While decriminalizing cannabis still meant that it was prohibited, this decision reduced the number of arrests, and there was no significant evidence that it increased marijuana usage.
Potential Properties Uncovered
For the next two decades, different groups of scientists worked hard to uncover the dynamics between cannabinoids and the human body. Mechoulam planted the seeds, but the team led by Allyn Howlett first discovered the CB1 receptors in 1985 and the CB2 receptors in 1993. They also observed how the body produces endocannabinoids, chemicals that influence various bodily functions. Because of how extensive the network of receptors is within the human body, the researchers named it the endocannabinoid system (ECS).
The interactions between cannabinoids and ECS directed the succeeding goals of these objective studies. Scientists focused their efforts on identifying and proving the therapeutic benefits of cannabis, particularly CBD.
Slowly, the stigma started to shift as we learned that CBD could help manage certain health conditions, such as seizures, inflammations, and anxiety. The final push occurred in the mid-2000s when the nation learned of the success story of Charlotte Figi, an infant from Colorado who suffered from a rare form of epilepsy known as Dravet syndrome.
Due to the lack of significant results from conventional and experimental treatments, Charlotte’s parents turned to cannabis oil rich in CBD but low in THC. They administered it to the baby, and within a month, her seizures dropped from 300 each week to only 5 in a month.
GW Pharmaceuticals, a British company, grabbed this opportunity to develop drugs made of high-CBD strains. In 2018, they gained approval from FDA for their oral drug Epidiolex.

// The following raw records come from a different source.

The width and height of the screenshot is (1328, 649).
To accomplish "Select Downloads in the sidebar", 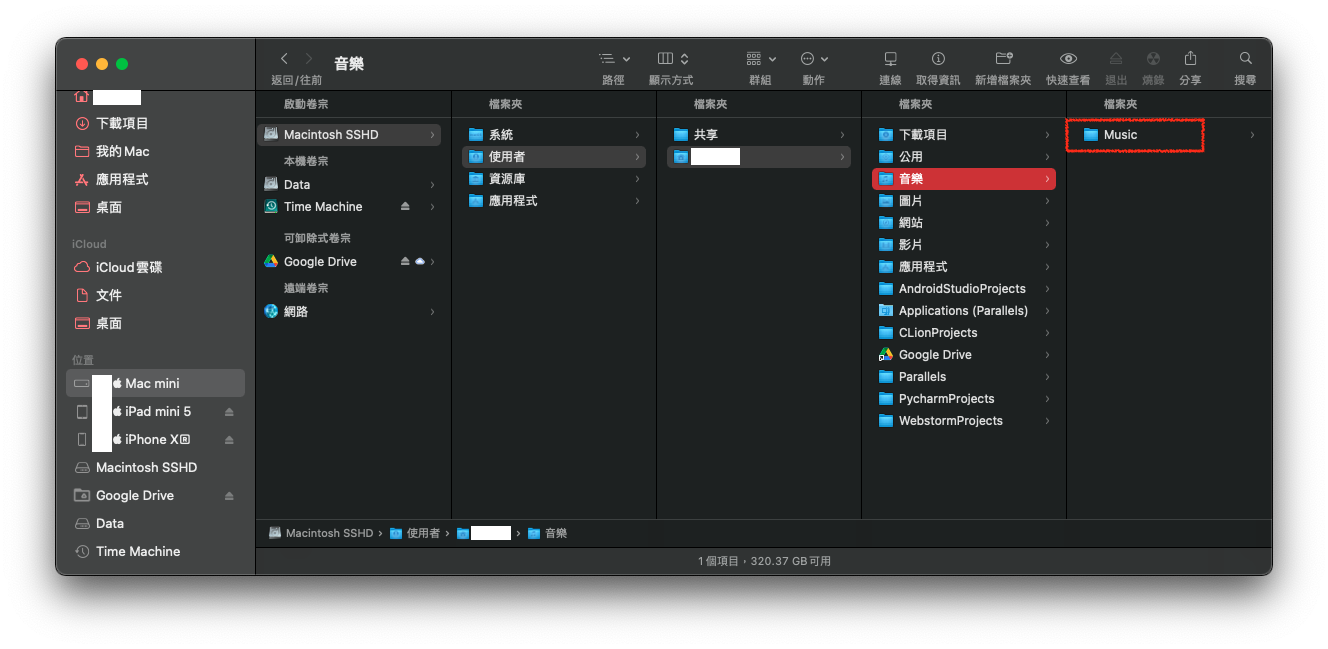I will [122, 123].
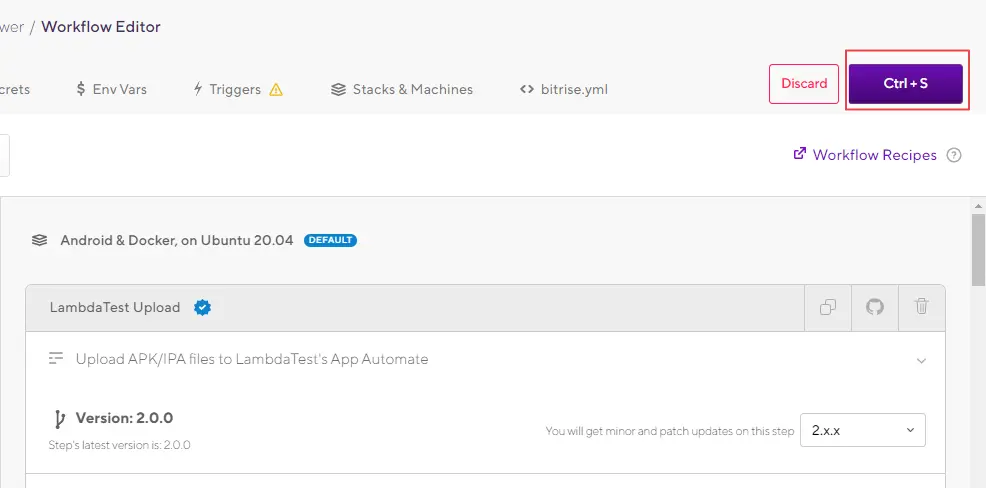Delete the LambdaTest Upload step
Screen dimensions: 986x488
tap(921, 308)
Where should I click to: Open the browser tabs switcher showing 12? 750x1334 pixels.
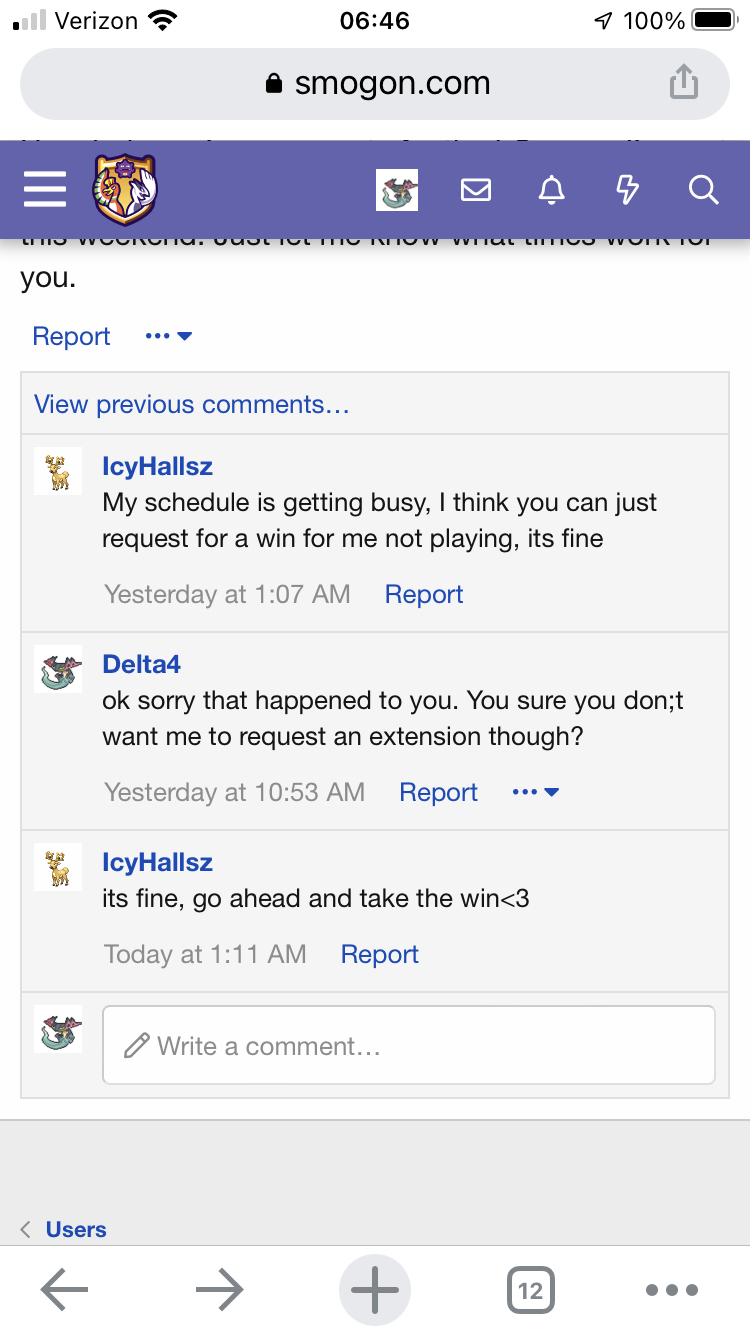point(530,1290)
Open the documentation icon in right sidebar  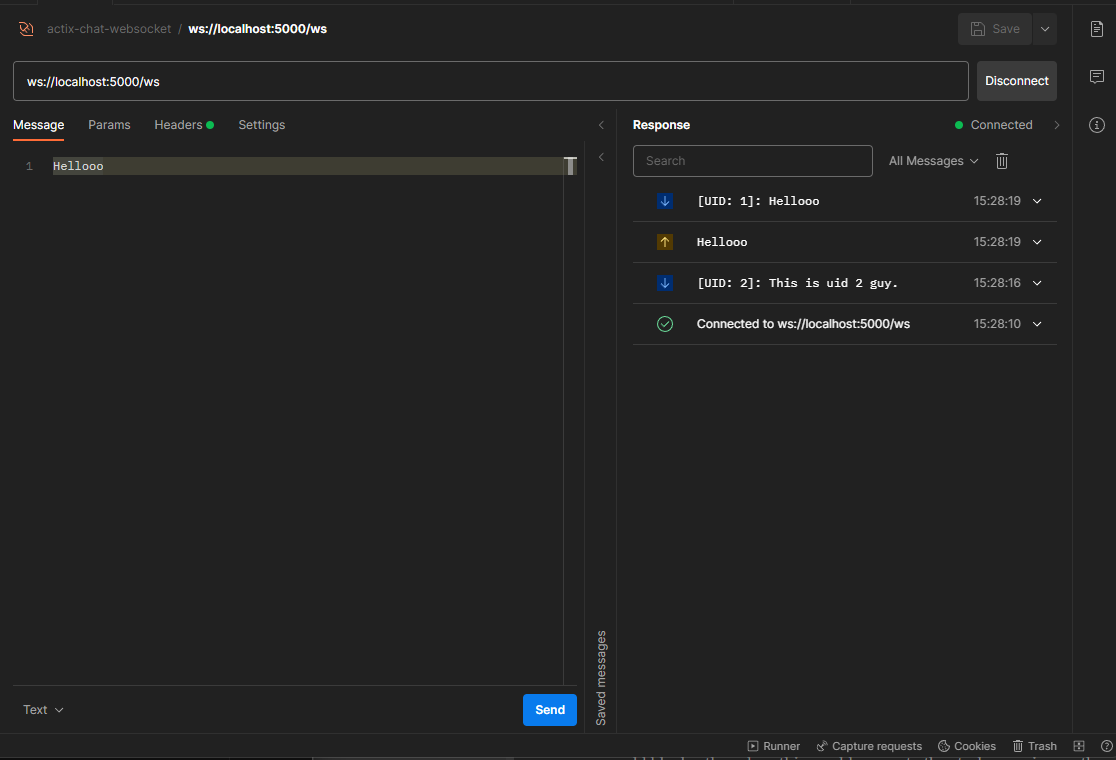[1096, 29]
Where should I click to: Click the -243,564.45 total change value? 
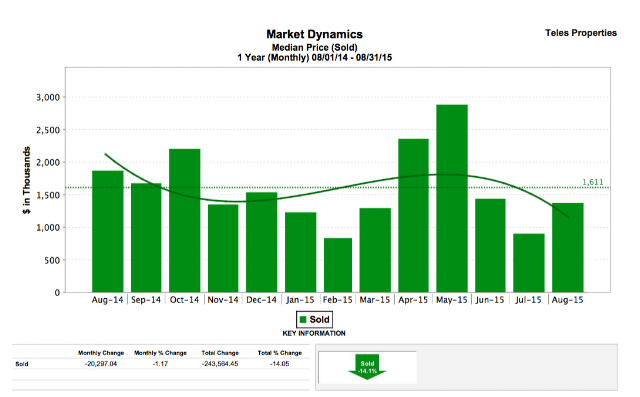(220, 364)
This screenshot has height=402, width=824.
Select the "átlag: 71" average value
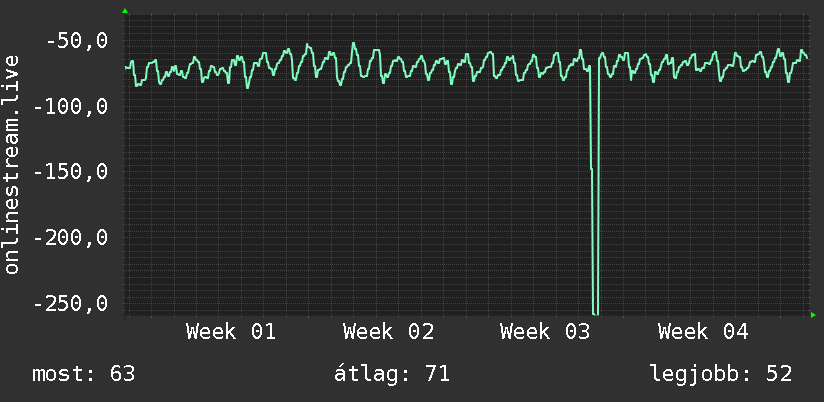(391, 374)
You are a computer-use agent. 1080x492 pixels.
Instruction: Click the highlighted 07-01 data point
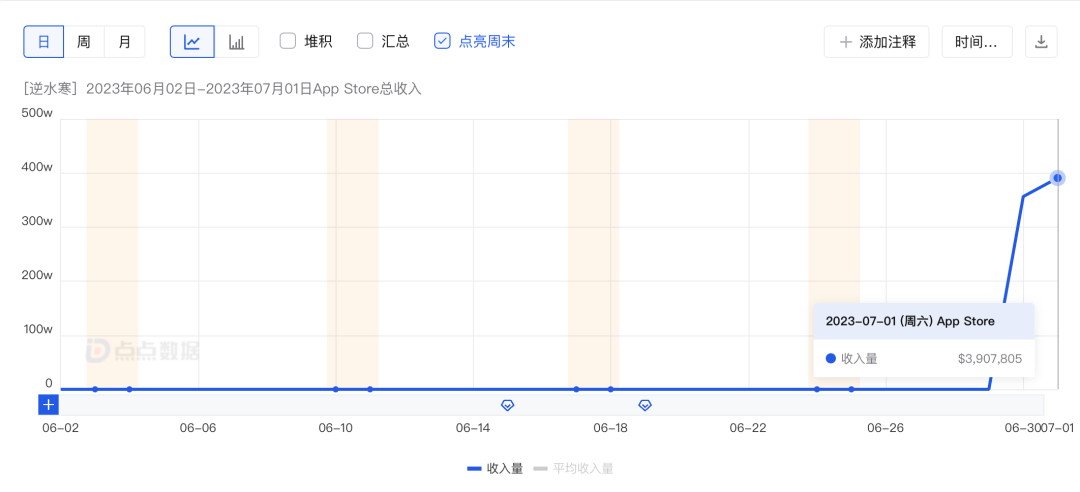click(1057, 178)
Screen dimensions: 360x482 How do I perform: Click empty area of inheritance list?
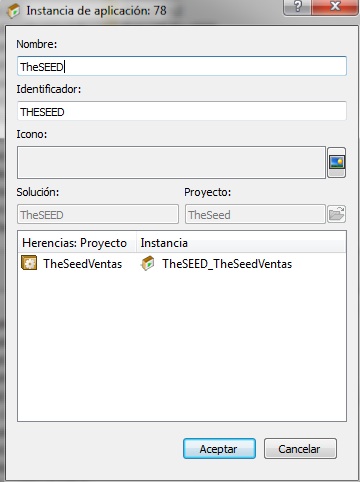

US legislators also paid attention to this story. More states decriminalized marijuana, while others made steps to legalize cannabis. The 2014 Farm Bill released the legal definition of hemp. The bill also allowed hemp to be grown and studied for programs that aimed to find out how it could improve the economy, public health, and the environment.
When those programs yielded positive results, the federal government passed the 2018 Farm Bill that fully legalized hemp with 0.3% THC and products derived from it.
Present Day for CBD
The legalization of hemp resulted in a boom in the CBD market. Brands specializing in this cannabinoid began developing more innovative ways of delivering it to our system. According to a recent Forbes Health survey, about 60% of their respondents have used a CBD product and reported experiencing its health benefits. The most preferred types are edibles, oils, capsules, and lotions.
Despite the widening acceptance of CBD, many misconceptions about its effects and risks persist today. For example, in the same survey, 46% believed consuming it may lead to a failed drug test result. This is technically impossible because pure CBD is no longer an illegal substance. Unfortunately, we cannot guarantee it because the popularity of this cannabinoid also opened the doors for some shady companies to push sub-standard products that do not observe the legal limits.
That’s one of the significant challenges the CBD industry faces now. Experts suggest different ways to ensure the quality and safety of CBD products, and consumers have become more selective as a result.
Nonetheless, we believe hemp and CBD are heading toward a bright future. The market is expected to expand to almost $50 billion by 2028. The community continues to grow as awareness and social acceptance improve. There’s undoubtedly more work to be done. Still, as you have learned in this complete historical account, the massive potential most of us recognize in this plant can overcome the obstacles thrown in our way.